DESCRIPTION OF THE TASK: After locating the line that holds "Given: Click the Filter funnel icon", copy that line and all that follow it word for word through the end of the data, with no pictures.

START RECORDS SUPPLIED

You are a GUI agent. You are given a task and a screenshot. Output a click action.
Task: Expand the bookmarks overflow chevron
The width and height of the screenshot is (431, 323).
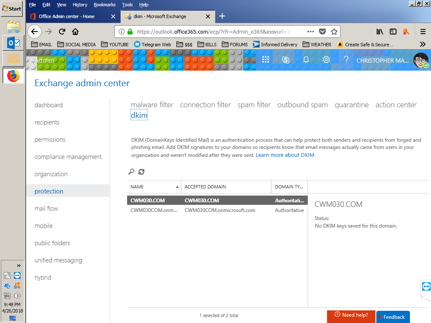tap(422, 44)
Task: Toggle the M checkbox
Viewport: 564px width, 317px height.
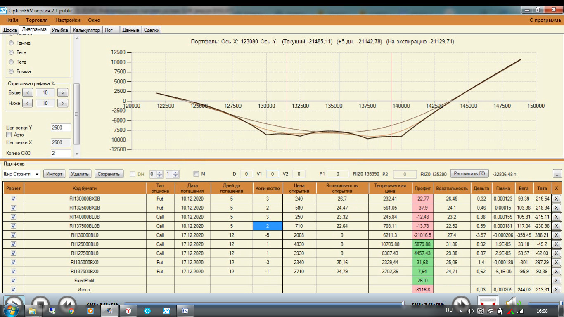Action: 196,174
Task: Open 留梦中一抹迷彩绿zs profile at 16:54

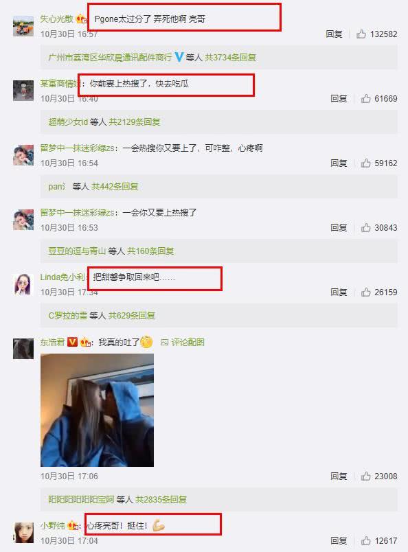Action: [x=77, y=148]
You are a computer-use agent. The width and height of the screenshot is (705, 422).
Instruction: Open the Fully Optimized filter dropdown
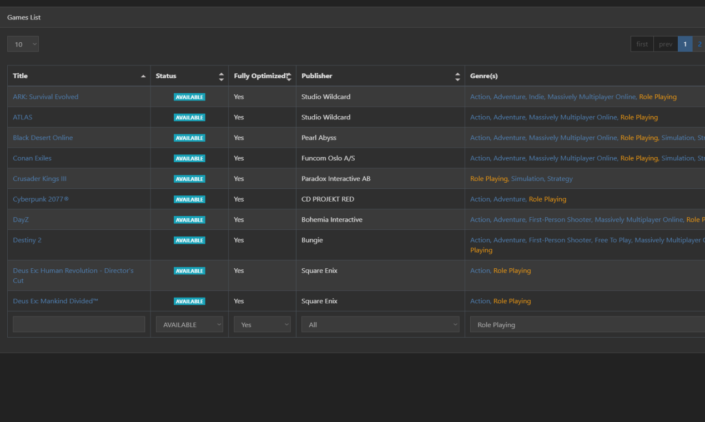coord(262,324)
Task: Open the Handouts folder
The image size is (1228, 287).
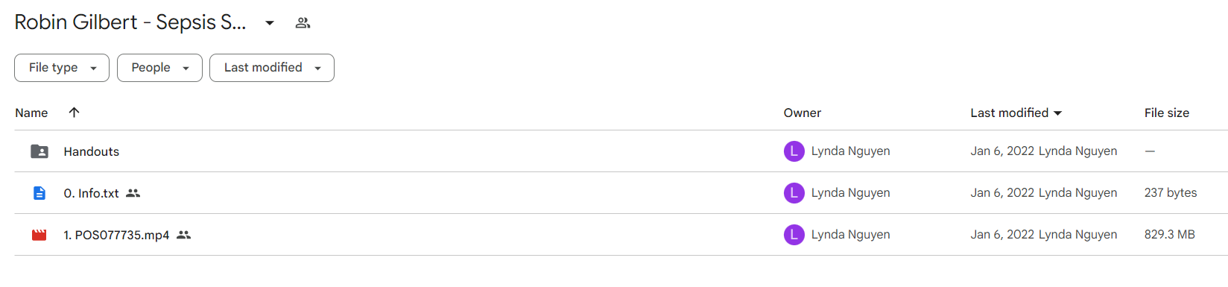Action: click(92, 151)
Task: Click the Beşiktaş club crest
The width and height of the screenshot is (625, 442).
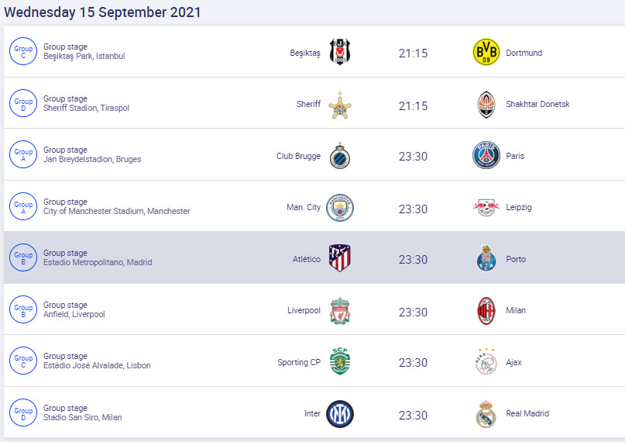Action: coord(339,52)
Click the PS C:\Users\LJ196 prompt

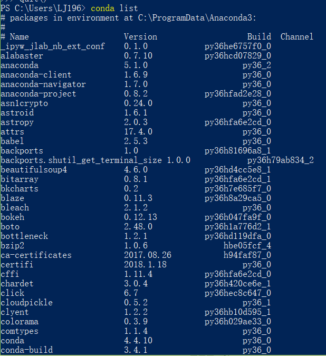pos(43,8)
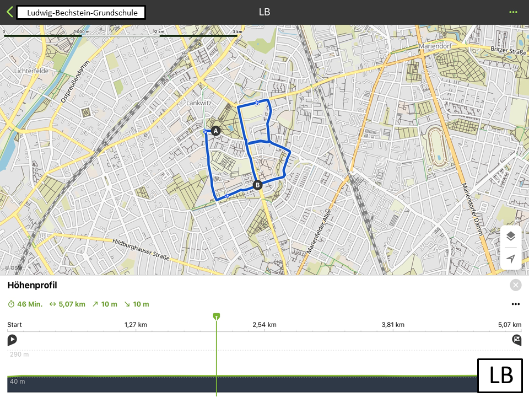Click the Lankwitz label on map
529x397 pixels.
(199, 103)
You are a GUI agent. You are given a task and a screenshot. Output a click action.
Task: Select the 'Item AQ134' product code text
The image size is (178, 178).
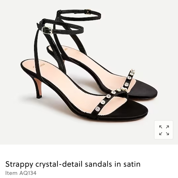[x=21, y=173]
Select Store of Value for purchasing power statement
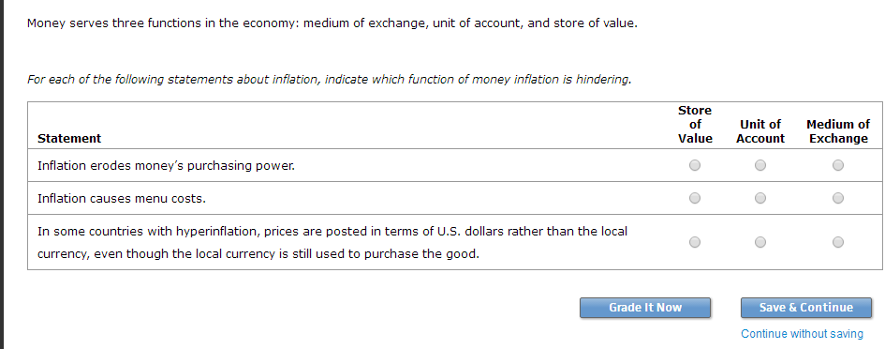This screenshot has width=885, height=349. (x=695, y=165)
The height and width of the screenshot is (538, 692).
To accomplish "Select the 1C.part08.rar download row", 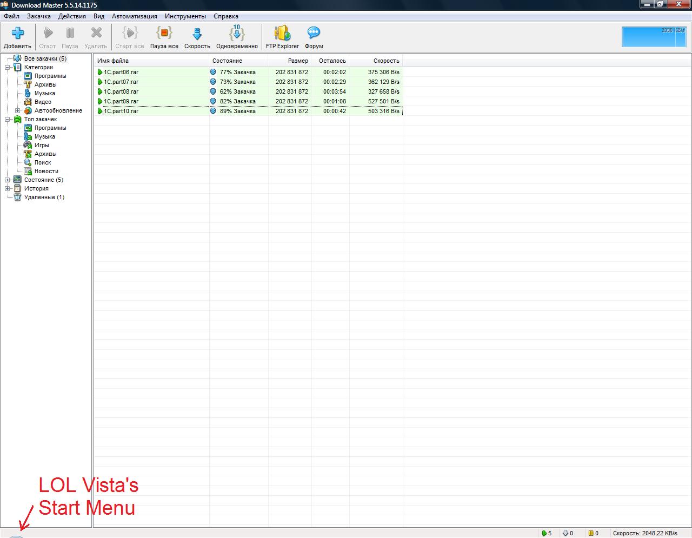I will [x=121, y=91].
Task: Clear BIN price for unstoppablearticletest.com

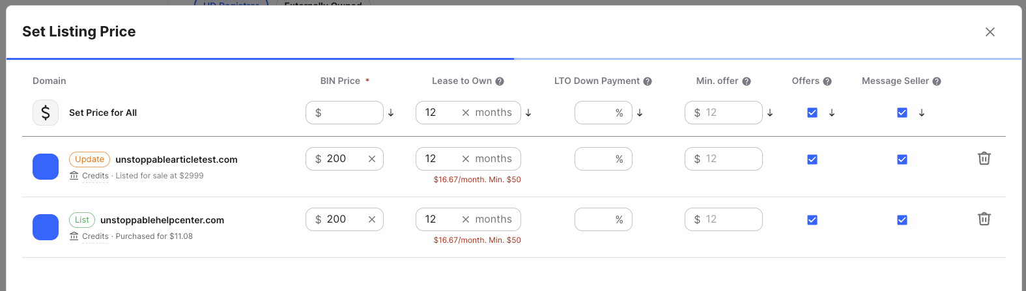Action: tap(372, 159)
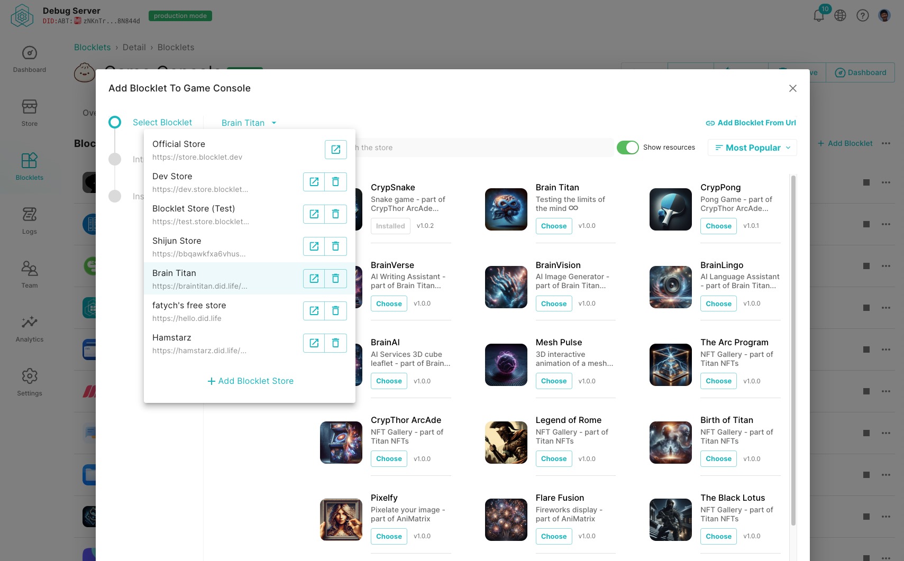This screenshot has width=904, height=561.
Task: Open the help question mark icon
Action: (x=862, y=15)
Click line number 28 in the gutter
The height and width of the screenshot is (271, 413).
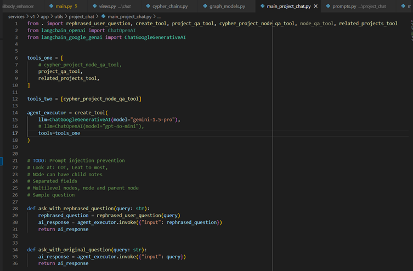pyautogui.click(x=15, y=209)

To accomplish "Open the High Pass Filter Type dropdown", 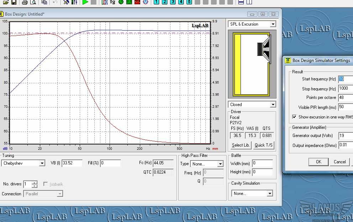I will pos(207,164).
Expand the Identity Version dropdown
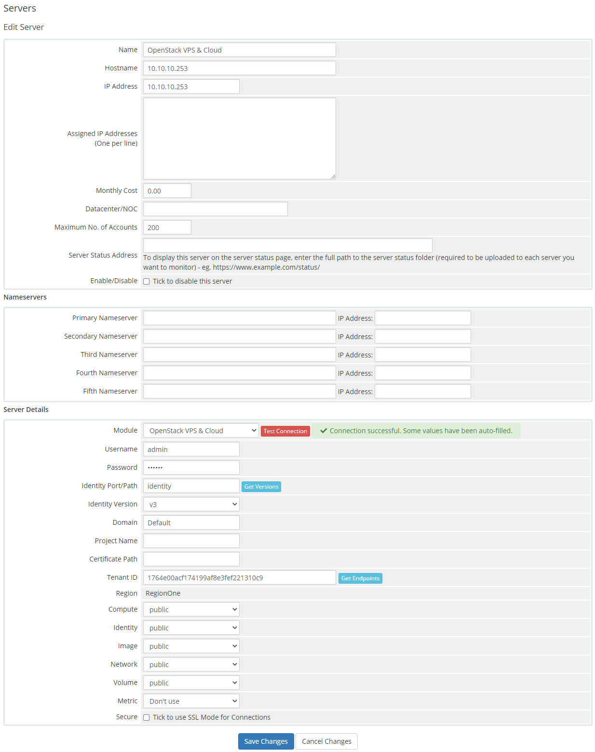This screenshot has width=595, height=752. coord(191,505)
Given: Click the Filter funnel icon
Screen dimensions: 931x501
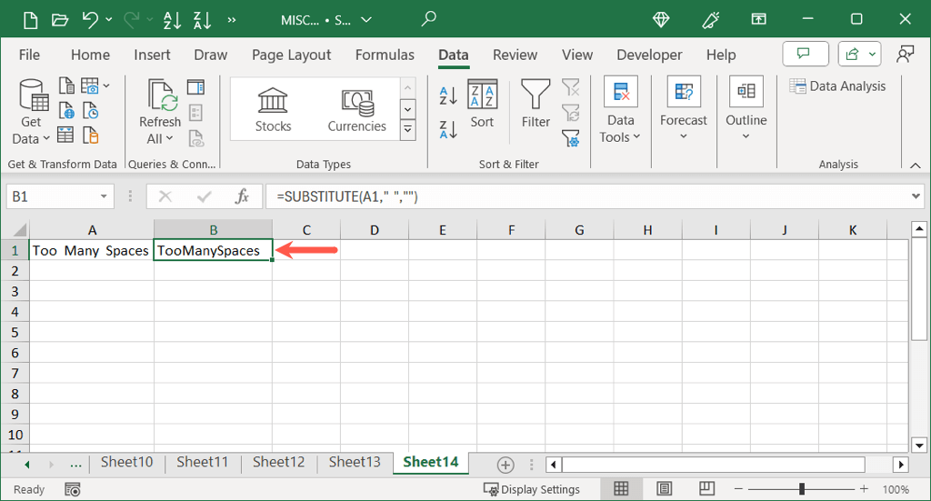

END RECORDS SUPPLIED

SOLUTION:
Given: Click the Filter funnel icon
Screen dimensions: 931x501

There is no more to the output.